→ **WRITTEN REQUEST**:
Return the lines below exactly as they appear, beginning at the start and stopping after the line that contains "(x=195, y=275)".

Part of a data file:
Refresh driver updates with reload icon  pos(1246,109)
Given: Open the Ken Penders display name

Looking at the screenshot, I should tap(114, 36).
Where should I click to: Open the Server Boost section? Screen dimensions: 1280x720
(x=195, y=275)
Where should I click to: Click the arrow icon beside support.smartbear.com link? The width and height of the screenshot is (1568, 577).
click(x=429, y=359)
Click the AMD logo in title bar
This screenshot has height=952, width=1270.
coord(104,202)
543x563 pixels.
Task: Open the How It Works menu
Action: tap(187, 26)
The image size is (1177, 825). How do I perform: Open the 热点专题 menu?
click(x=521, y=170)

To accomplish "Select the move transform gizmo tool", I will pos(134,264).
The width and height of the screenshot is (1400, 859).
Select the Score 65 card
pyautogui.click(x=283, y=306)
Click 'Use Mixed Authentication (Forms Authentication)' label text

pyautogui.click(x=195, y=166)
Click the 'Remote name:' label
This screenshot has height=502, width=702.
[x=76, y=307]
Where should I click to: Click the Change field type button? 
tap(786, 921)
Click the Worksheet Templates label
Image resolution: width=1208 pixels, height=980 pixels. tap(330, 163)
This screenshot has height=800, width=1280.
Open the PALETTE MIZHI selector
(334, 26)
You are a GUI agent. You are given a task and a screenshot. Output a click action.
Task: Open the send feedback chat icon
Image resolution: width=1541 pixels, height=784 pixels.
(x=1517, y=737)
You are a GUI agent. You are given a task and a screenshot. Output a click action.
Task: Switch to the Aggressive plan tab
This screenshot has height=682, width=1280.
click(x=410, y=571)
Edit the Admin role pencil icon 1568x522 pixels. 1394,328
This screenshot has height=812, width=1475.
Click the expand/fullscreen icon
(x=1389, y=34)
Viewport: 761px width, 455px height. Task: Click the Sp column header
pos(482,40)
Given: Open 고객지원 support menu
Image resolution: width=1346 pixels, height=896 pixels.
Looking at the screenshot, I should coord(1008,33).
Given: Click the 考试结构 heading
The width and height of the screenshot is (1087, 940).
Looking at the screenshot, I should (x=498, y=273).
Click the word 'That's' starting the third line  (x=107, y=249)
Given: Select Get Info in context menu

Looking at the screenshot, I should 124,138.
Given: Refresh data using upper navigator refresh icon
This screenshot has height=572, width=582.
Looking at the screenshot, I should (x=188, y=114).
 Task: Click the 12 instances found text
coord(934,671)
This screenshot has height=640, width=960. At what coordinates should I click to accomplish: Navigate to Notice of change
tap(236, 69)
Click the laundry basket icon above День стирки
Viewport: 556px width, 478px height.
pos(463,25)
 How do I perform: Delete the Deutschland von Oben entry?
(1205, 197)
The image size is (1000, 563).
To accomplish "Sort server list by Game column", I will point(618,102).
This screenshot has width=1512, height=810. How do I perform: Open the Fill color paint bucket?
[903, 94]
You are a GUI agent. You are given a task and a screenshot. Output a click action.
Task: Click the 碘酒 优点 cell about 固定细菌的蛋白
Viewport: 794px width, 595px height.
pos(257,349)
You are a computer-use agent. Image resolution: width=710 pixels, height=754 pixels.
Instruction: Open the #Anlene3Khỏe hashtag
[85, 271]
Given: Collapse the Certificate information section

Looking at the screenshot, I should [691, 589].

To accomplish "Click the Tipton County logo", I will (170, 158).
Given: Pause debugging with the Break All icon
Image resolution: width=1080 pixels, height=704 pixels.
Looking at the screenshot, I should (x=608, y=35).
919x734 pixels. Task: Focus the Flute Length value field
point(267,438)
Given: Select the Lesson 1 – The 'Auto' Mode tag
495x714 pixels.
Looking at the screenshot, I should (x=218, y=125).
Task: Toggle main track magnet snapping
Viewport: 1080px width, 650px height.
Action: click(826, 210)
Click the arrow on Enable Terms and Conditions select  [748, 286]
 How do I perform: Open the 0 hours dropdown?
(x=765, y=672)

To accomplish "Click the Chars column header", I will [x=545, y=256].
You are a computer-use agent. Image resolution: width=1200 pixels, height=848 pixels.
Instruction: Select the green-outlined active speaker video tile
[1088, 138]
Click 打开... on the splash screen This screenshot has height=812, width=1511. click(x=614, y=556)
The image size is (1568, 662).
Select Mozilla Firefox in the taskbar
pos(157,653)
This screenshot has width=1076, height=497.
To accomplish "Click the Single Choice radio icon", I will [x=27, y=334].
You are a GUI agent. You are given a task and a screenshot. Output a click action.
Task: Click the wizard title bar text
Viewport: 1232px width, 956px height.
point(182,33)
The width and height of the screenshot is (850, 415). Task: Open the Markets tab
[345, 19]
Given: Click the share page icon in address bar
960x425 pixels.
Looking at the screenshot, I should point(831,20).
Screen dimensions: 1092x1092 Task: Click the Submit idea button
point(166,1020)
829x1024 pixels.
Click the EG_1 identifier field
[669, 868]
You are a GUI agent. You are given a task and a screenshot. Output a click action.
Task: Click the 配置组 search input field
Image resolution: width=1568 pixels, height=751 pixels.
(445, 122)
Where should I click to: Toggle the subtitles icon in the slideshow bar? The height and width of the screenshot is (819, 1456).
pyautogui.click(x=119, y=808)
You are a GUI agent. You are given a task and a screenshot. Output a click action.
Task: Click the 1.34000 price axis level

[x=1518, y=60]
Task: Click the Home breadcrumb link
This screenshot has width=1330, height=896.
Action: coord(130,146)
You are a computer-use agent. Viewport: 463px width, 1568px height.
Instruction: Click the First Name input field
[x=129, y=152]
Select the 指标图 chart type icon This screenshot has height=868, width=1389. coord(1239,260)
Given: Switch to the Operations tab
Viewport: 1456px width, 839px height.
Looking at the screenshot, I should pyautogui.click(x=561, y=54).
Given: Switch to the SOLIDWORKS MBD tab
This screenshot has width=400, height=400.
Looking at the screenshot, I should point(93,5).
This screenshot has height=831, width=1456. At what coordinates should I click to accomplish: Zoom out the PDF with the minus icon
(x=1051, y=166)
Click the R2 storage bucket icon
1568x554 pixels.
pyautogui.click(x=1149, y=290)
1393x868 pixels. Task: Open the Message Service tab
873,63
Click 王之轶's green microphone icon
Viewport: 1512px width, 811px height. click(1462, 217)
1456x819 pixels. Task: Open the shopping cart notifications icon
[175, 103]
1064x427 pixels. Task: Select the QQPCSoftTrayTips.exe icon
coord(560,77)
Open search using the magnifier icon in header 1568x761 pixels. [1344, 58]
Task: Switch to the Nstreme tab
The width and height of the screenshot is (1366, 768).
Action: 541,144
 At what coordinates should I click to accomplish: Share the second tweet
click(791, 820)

→ **TASK ANSWER**:
Refresh driver updates with reload icon  pos(1246,109)
Given: Open the Ken Penders display name

Looking at the screenshot, I should tap(114, 36).
Where should I click to: Open the Server Boost section? Screen dimensions: 1280x720
(x=195, y=275)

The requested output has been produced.